BEGIN

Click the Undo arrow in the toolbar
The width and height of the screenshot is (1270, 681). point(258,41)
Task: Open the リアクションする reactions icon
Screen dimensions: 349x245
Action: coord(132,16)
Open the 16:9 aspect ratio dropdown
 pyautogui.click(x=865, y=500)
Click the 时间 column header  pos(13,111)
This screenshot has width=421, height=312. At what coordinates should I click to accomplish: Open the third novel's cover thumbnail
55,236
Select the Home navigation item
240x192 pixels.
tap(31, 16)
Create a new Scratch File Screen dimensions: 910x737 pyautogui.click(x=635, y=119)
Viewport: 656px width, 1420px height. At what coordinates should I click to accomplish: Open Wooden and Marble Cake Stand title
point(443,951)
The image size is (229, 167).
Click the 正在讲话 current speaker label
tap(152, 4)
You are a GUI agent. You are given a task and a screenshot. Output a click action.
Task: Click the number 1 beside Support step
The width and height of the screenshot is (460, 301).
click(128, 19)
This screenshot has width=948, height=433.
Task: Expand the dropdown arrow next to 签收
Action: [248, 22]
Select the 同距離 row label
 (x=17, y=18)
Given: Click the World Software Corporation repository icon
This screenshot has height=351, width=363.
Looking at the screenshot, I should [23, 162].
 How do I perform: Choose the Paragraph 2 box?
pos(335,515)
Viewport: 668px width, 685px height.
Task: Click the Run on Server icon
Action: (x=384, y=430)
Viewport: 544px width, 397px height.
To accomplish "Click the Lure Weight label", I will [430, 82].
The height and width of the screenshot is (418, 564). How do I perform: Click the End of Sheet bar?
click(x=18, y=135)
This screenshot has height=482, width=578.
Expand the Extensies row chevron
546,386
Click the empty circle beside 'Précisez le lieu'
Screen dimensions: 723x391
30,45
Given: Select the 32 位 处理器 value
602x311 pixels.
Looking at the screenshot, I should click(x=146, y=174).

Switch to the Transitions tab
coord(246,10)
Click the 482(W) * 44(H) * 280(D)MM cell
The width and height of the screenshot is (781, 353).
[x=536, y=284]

END

### Problem statement
Using the data above, reproduce exactly the lines from the line that contains "Task: Open the リアクションする reactions icon" through the line that contains "Click the 时间", including both.

### Answer for the task
Task: Open the リアクションする reactions icon
Screen dimensions: 349x245
Action: coord(132,16)
Open the 16:9 aspect ratio dropdown
 pyautogui.click(x=865, y=500)
Click the 时间 column header  pos(13,111)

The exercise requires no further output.